Nella vita di tutti i giorni il glutine è diventato praticamente onnipresente.

A partire dai più “ovvi” pasta e pane, passando però anche per affettati e zuppe, è molto facile che sia un elemento costante in tutti i pasti della nostra dieta.

Quando gonfiore, dolori e difficoltà digestive si affacciano, spesso quindi si pensa subito al glutine come causa, pensando magari alla celiachia, alla sensibilità al glutine non celiaca (NCGS) o ad altri problemi non meglio definiti.

E’ bene ricordare che la celiachia è comunque una condizione infrequente (dati del 2018 affermano che la prevalenza in Italia sia dell’1%), mentre riguardo la sensibilità al glutine non celiaca non esistono dati precisi in quanto i criteri per la diagnosi usati negli studi sono spesso differenti tra loro. 

“Di tutti i soggetti che percepivano sintomi “da glutine”, l’86% non aveva alcun giovamento dall’esclusione di questo dalla dieta.

Purtroppo però spesso non ci si sofferma troppo sull’indagare la causa dei disturbi, si incolpa il glutine e quindi si parte con la “soluzione” che appare più logica: escludere il glutine dalla propria dieta. Peccato che nella stragrande maggioranza dei casi i risultati, quando ci sono, sono solo temporanei.

Viene quindi da chiedersi: è colpa del glutine? Farsi “guidare” da questa sensazione è un buon modo per capire se si è affetti da una condizione glutine-correlata? 

Dieta senza glutine per tutti? La scienza dice no

Uno studio italiano si è posto proprio questo problema, e ha valutato in due anni tutti i pazienti che si presentavano dichiarando sintomi “glutine correlati” per capire quanti di questi fossero celiaci, quanti con una sensibilità al glutine non celiaca e quanti con un’allergia al glutine.

Alla fine dello studio i celiaci erano risultati il 6.6%, quelli affetti da NCGS il 6.9% e quelli affetti da allergia al glutine lo 0.5%.

 A conti fatti, quasi l’86% dei soggetti non aveva alcun giovamento dal seguire una dieta priva di glutine, ne deriva quindi che i suoi sintomi erano causati da “altro”.  

Il valore predittivo di presumere “da soli” di avere sintomi correlati al glutine è di circa il 7%.

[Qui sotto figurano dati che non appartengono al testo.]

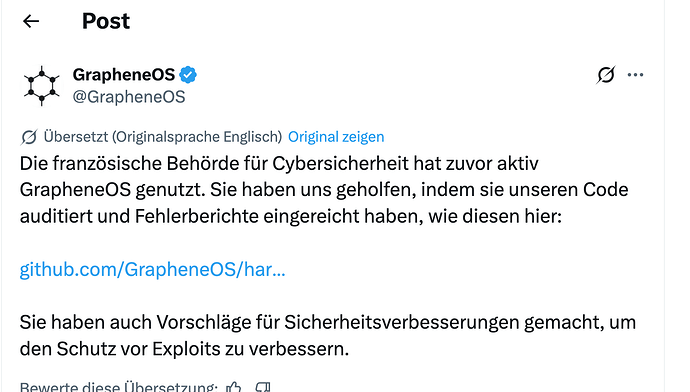This screenshot has width=690, height=392.
Task: Rate the translation with thumbs down
Action: point(263,387)
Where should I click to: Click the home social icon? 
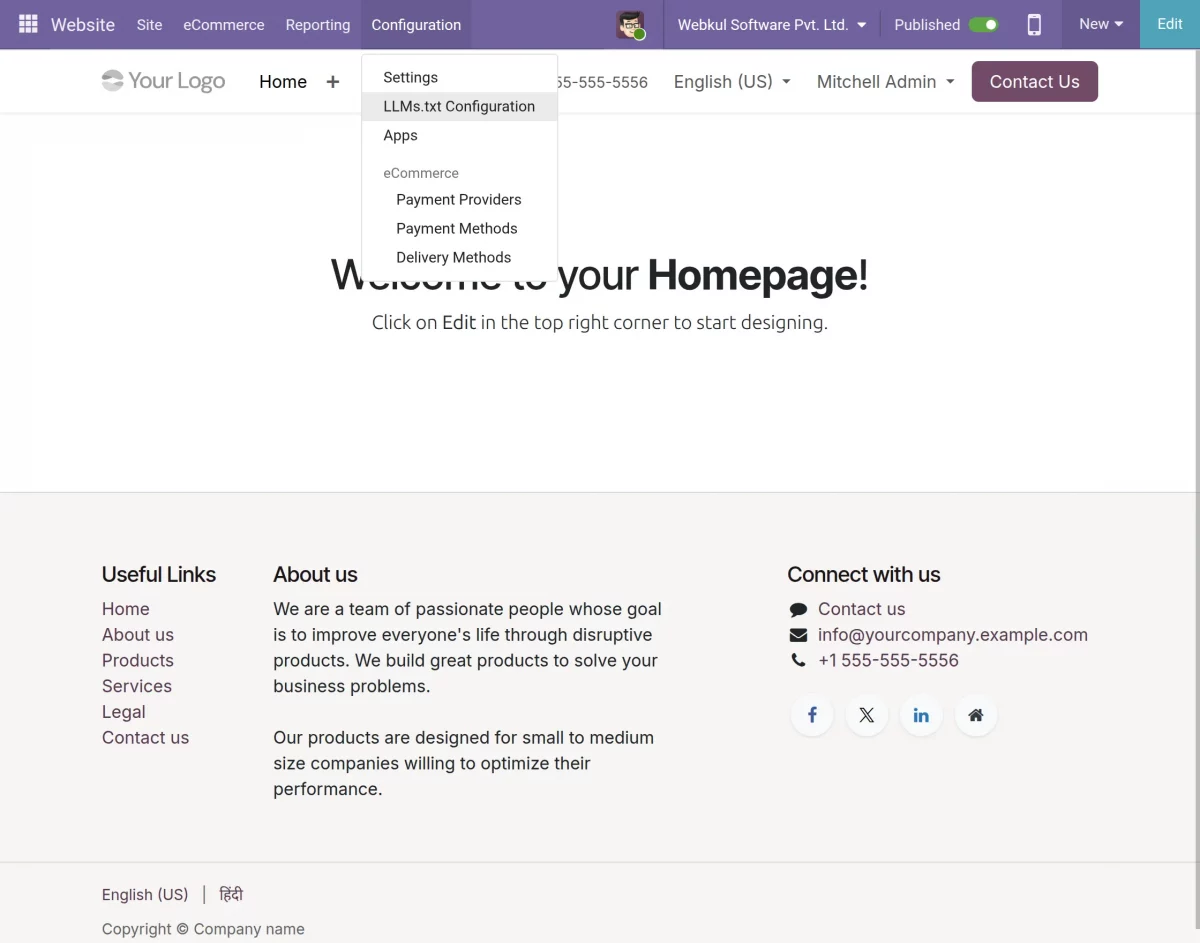[x=976, y=715]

Cosa ci insegna questo studio?

Che nella stragrande maggioranza dei casi “autodiagnosticarsi” delle presunte “reattività” agli alimenti, in questo caso al glutine, è di poco aiuto. Anche impostare diete di eliminazione conseguenti a queste “sensazioni” è inutile in quasi il 90% dei casi, oltre che risultare pericoloso.

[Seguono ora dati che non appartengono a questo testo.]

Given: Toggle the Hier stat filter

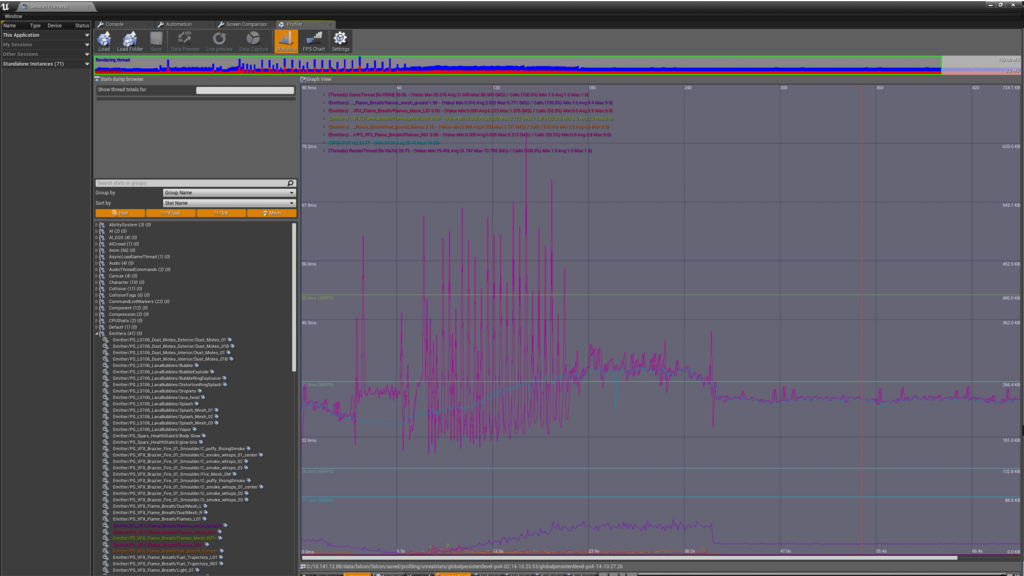Looking at the screenshot, I should coord(120,213).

Se da un lato il sintomo c’è, identificare la causa è decisamente meno intuitivo di quanto si possa pensare.

Seguire una dieta bilanciata, che rispetti la quota proteica giornaliera, usi frutta e verdura e carboidrati integrali è spesso un buon punto di partenza. In aggiunta a questo avere anche un proprio profilo individuale, ottenuto tramite un test sulle intolleranze alimentari e non tramite supposizioni, che aiuti nell’impostazione della giusta variabilità alimentare può essere di grandissimo valore, specialmente quando vi sono dei sintomi di partenza.